▶ _Instructions for the task_:
Of the entries below, return exactly those lines that fall between the one containing "Click the Tournaments coming soon button" and the one containing "You are a computer-use agent. Screen", the two end lines included.

▶ _Entries provided_:
_ _ _ _ _

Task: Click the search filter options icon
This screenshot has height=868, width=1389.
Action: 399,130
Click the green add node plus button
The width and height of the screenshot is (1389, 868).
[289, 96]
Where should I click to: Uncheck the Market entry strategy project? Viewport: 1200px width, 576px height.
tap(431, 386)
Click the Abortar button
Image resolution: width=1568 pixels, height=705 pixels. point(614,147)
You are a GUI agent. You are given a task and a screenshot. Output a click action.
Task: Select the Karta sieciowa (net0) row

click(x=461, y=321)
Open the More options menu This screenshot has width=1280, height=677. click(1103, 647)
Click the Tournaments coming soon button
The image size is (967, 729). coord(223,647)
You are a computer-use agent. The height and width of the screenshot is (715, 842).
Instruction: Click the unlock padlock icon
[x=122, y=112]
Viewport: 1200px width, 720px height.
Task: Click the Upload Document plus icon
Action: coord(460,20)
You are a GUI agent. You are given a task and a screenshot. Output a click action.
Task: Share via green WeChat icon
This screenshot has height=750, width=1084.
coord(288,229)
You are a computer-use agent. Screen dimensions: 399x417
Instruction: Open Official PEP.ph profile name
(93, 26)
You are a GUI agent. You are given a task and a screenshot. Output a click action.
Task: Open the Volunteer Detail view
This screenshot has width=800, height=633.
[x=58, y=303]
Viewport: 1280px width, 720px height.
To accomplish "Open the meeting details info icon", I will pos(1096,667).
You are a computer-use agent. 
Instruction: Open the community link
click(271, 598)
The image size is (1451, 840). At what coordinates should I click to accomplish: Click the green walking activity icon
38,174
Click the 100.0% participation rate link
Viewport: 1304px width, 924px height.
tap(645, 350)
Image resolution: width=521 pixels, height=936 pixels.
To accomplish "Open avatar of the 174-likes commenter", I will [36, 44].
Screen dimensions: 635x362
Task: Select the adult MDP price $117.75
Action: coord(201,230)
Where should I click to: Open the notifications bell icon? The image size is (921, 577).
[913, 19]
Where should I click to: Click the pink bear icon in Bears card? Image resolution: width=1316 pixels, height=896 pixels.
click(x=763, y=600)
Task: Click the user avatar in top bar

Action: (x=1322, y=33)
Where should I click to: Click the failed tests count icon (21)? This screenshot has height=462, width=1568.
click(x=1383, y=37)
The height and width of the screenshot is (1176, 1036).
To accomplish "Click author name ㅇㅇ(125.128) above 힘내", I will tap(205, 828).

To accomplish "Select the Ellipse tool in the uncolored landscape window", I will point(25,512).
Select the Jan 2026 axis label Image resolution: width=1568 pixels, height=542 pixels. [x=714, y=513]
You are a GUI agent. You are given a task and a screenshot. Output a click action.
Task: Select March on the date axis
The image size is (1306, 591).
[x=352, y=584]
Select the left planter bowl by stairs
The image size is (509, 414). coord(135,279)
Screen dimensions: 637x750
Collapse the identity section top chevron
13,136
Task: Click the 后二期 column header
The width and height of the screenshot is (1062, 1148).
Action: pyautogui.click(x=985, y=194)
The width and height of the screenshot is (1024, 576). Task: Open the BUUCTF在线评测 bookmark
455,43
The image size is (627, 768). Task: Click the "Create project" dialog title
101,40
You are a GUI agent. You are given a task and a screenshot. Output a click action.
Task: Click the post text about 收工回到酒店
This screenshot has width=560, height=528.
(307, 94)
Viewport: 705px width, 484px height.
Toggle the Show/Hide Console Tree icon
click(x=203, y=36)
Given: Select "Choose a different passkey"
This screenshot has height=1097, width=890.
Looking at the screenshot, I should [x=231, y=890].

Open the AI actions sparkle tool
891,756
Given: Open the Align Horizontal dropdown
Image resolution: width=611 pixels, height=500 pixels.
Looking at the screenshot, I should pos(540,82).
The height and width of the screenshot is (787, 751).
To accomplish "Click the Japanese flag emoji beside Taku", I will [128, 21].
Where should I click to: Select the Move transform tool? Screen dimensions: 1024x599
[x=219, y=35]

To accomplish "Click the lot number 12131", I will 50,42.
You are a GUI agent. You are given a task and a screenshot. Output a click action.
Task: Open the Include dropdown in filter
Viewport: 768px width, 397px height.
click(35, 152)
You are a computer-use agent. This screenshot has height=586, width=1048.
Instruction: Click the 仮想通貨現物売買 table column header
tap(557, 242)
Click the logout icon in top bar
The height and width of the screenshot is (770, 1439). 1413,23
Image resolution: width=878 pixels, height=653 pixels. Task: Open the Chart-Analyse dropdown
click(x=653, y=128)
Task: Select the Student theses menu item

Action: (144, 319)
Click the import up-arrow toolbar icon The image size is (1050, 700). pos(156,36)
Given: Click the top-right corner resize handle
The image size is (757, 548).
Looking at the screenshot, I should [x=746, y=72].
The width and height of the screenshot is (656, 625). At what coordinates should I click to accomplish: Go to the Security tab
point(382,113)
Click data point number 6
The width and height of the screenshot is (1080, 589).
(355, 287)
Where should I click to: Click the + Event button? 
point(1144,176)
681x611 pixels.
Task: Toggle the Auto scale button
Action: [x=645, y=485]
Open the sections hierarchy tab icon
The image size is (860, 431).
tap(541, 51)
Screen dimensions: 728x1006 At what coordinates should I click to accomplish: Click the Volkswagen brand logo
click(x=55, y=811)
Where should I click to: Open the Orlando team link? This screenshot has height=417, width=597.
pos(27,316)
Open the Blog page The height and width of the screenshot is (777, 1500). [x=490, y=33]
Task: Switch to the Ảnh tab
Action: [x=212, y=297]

_ _ _ _ _

▶ _Task answer_:
Click the Tournaments coming soon button
The image size is (967, 729). coord(223,647)
You are a computer-use agent. The height and width of the screenshot is (715, 842).
Instruction: Click the unlock padlock icon
[x=122, y=112]
Viewport: 1200px width, 720px height.
Task: Click the Upload Document plus icon
Action: coord(460,20)
You are a GUI agent. You are given a task and a screenshot. Output a click action.
Task: Share via green WeChat icon
This screenshot has height=750, width=1084.
coord(288,229)
You are a computer-use agent. Screen dimensions: 399x417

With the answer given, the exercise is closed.